The OWASP Top 10 — injection, broken authentication, sensitive data exposure, XML external entities, broken access control, security misconfiguration, cross-site scripting, insecure deserialisation, known vulnerabilities, insufficient logging — has been remarkably stable over fifteen years. These are not new problems. They are problems that organisations consistently fail to find and fix before deployment. Application security testing is the discipline that changes this outcome.
Static Application Security Testing (SAST) analyses source code without executing it, identifying security vulnerabilities in code patterns. Tools like Checkmarx, SonarQube, and Semgrep scan every line of code looking for SQL injection, hardcoded credentials, insecure cryptography, and hundreds of other security anti-patterns. SAST integrates directly into the IDE and CI pipeline, catching vulnerabilities at the moment they are introduced — the cheapest point to fix them.
Dynamic Application Security Testing (DAST) tests the running application by sending malicious inputs and observing responses. OWASP ZAP, Burp Suite, and commercial scanners probe for vulnerabilities that only manifest at runtime: authentication weaknesses, session management flaws, server-side request forgery.
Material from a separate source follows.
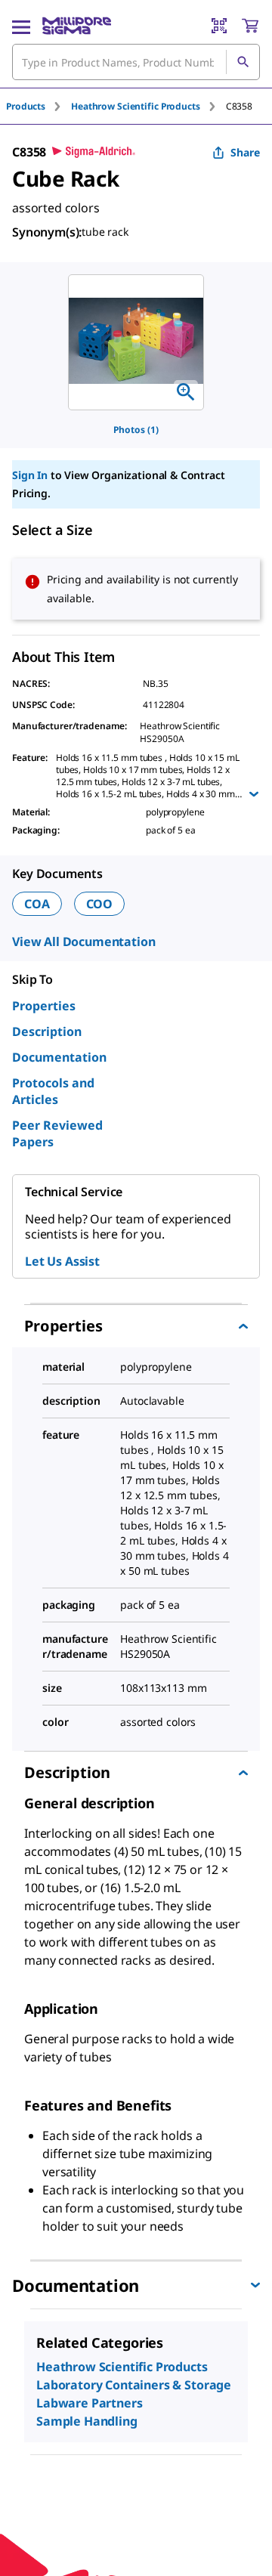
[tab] (38, 106)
DAST complements SAST by finding vulnerabilities in the application's runtime behaviour rather than its code.
Interactive Application Security Testing (IAST) instruments the running application with agents that observe its behaviour from the inside during test execution. This combines the accuracy of DAST with the code-level insight of SAST, producing highly precise vulnerability reports with line-level code context. IAST is particularly effective in environments with comprehensive automated test suites.
The "shift-left" principle — moving security testing earlier in the development lifecycle — is the practical implication: SAST in the developer's IDE and CI pipeline catches vulnerabilities before code review. DAST in staging catches anything that escaped SAST. Penetration testing before major releases provides human-led validation. Each layer catches what the previous missed.